A revolutionary new treatment for Alzheimer’s was announced this week and has been described as offering hope to millions of people struggling with the disease. We take a look behind the headlines to examine the evidence.

The drug is called Aducanumab and clinical trials have been so promising that it’s already been hailed a potential game changer. Even the notoriously cautious scientific community can’t hide its excitement, describing the treatment as ‘ingenious’ with ‘tantalising results.’ One doctor in the US said it was the best news in his 25-year career.

It’s easy to see why experts who’ve spent a lifetime working in the field are feeling so enthused. For Aducanumab tackles the underlying damage in the brain of people with Alzheimer’s in a totally different way to other existing treatments which work to ease symptoms of the disease, and have limited effect. In fact, despite substantial financial investment, no new drug treatments have been introduced for more than ten years.

So how does it work? Aducanumab contains an antibody which homes in on amyloid, the protein that clogs the brain in Alzheimer’s. Early stage clinical trials have been shown to visibly eliminate nearly 100 per cent of the amyloid plaques in the brain of participating Alzheimer’s patients, effectively stopping the disease in its steps.

However, it’s important to remember that the trials so far have been small, involving less than 200 people and results of small trials are not always reliable. More proof of the drug’s effectiveness is undoubtedly needed before people currently living with Alzheimer’s raise their hopes up too much. With this in mind, bigger trials involving 2,700 people in the early stages of Alzheimer’s are now underway in the UK and will be completed in 2020.

Until these results are known and the drug is deemed safe, Aducanumab remains an exciting development, but no more than that.
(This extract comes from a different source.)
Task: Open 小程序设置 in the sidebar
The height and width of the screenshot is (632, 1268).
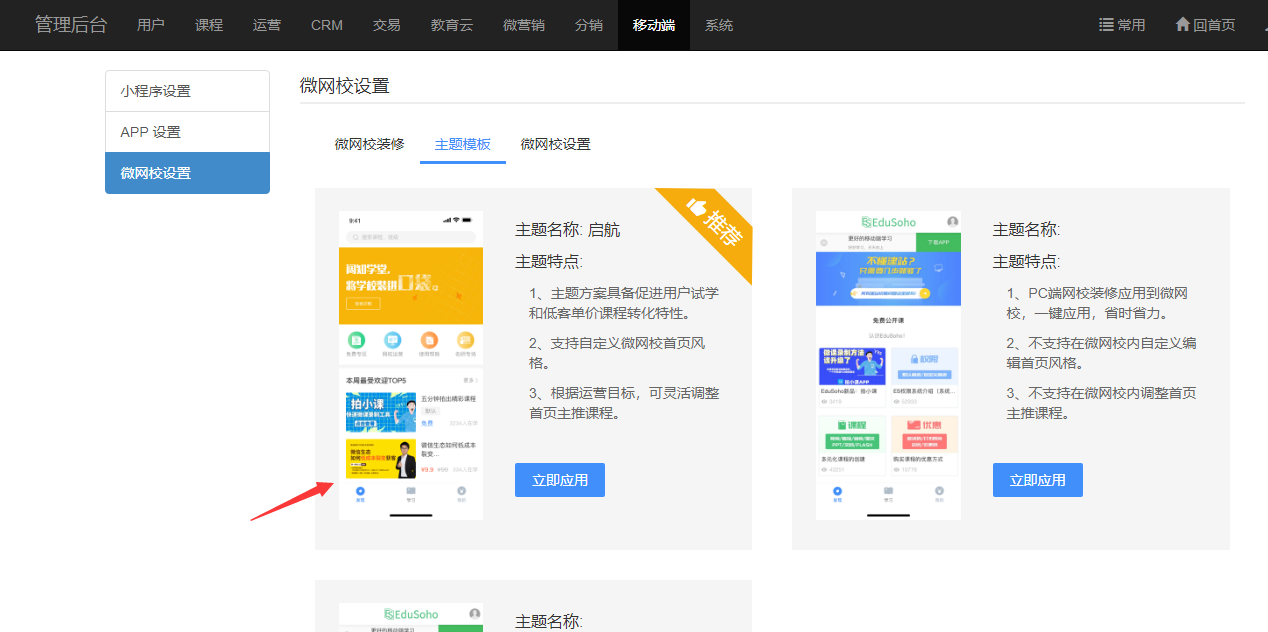Action: [187, 91]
Unforgettable founder James Ashwell adds:

‘Aducanumab certainly sounds very promising and could well become a drug treatment of the future for Alzheimer’s, which is fantastic news. But it’s still very early days, and let’s not forget that Alzheimer’s is only one form of dementia – there are 200 types of dementia. Most experts in the field tell me we are twenty years off finding a cure for dementia. Whilst I’m sure we all hope they’re wrong, I do worry that news stories like this might over-simplify what’s actually going on, and cause people currently living with dementia and their families to have their hopes raised, and then dashed.’